START ENTRIES SUPPLIED
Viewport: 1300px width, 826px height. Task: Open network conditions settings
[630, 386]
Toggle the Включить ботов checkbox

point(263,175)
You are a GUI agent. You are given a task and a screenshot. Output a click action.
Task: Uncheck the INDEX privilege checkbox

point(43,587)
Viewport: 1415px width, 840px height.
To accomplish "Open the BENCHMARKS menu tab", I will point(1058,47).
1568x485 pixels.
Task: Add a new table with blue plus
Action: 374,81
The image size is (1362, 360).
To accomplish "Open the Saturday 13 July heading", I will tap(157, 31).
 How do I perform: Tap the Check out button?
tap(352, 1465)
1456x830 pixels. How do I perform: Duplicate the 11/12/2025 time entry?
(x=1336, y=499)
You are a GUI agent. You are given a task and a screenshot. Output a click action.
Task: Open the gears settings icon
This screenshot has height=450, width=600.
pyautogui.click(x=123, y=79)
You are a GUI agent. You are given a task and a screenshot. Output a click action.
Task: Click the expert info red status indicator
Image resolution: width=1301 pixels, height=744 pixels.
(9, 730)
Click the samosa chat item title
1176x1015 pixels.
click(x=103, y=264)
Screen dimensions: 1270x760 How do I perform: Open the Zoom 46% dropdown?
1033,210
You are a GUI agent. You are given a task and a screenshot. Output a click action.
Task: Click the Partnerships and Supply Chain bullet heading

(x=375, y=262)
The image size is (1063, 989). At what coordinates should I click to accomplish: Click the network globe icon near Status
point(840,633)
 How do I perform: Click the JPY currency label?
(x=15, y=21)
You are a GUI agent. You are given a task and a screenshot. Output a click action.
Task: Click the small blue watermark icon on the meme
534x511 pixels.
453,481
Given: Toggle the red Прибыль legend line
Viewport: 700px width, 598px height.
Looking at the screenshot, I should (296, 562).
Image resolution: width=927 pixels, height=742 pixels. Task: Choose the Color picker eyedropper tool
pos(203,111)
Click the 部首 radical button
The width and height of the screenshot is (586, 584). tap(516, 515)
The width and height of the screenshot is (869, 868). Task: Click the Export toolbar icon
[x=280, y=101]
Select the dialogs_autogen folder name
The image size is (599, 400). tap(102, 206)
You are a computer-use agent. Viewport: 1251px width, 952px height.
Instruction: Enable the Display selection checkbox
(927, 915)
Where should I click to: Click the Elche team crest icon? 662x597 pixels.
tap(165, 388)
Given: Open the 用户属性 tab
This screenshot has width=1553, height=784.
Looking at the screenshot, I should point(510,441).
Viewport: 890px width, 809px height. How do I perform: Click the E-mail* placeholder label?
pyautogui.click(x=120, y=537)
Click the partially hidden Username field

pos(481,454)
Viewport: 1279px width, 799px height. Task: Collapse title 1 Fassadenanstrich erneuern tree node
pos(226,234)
END ENTRIES SUPPLIED
--- YOUR TASK ---
Please write out the entries above in full, exactly as they read.

--- YOUR SOLUTION ---
Viewport: 1300px width, 826px height. Task: Open network conditions settings
[630, 386]
Toggle the Включить ботов checkbox

point(263,175)
You are a GUI agent. You are given a task and a screenshot. Output a click action.
Task: Uncheck the INDEX privilege checkbox

point(43,587)
Viewport: 1415px width, 840px height.
To accomplish "Open the BENCHMARKS menu tab", I will point(1058,47).
1568x485 pixels.
Task: Add a new table with blue plus
Action: 374,81
The image size is (1362, 360).
To accomplish "Open the Saturday 13 July heading", I will tap(157, 31).
 How do I perform: Tap the Check out button?
tap(352, 1465)
1456x830 pixels. How do I perform: Duplicate the 11/12/2025 time entry?
(x=1336, y=499)
You are a GUI agent. You are given a task and a screenshot. Output a click action.
Task: Open the gears settings icon
This screenshot has height=450, width=600.
pyautogui.click(x=123, y=79)
You are a GUI agent. You are given a task and a screenshot. Output a click action.
Task: Click the expert info red status indicator
Image resolution: width=1301 pixels, height=744 pixels.
(9, 730)
Click the samosa chat item title
1176x1015 pixels.
click(x=103, y=264)
Screen dimensions: 1270x760 How do I perform: Open the Zoom 46% dropdown?
1033,210
You are a GUI agent. You are given a task and a screenshot. Output a click action.
Task: Click the Partnerships and Supply Chain bullet heading

(x=375, y=262)
The image size is (1063, 989). At what coordinates should I click to accomplish: Click the network globe icon near Status
point(840,633)
 How do I perform: Click the JPY currency label?
(x=15, y=21)
You are a GUI agent. You are given a task and a screenshot. Output a click action.
Task: Click the small blue watermark icon on the meme
534x511 pixels.
453,481
Given: Toggle the red Прибыль legend line
Viewport: 700px width, 598px height.
Looking at the screenshot, I should (296, 562).
Image resolution: width=927 pixels, height=742 pixels. Task: Choose the Color picker eyedropper tool
pos(203,111)
Click the 部首 radical button
The width and height of the screenshot is (586, 584). tap(516, 515)
The width and height of the screenshot is (869, 868). Task: Click the Export toolbar icon
[x=280, y=101]
Select the dialogs_autogen folder name
The image size is (599, 400). tap(102, 206)
You are a computer-use agent. Viewport: 1251px width, 952px height.
Instruction: Enable the Display selection checkbox
(927, 915)
Where should I click to: Click the Elche team crest icon? 662x597 pixels.
tap(165, 388)
Given: Open the 用户属性 tab
This screenshot has width=1553, height=784.
Looking at the screenshot, I should point(510,441).
Viewport: 890px width, 809px height. How do I perform: Click the E-mail* placeholder label?
pyautogui.click(x=120, y=537)
Click the partially hidden Username field

pos(481,454)
Viewport: 1279px width, 799px height. Task: Collapse title 1 Fassadenanstrich erneuern tree node
pos(226,234)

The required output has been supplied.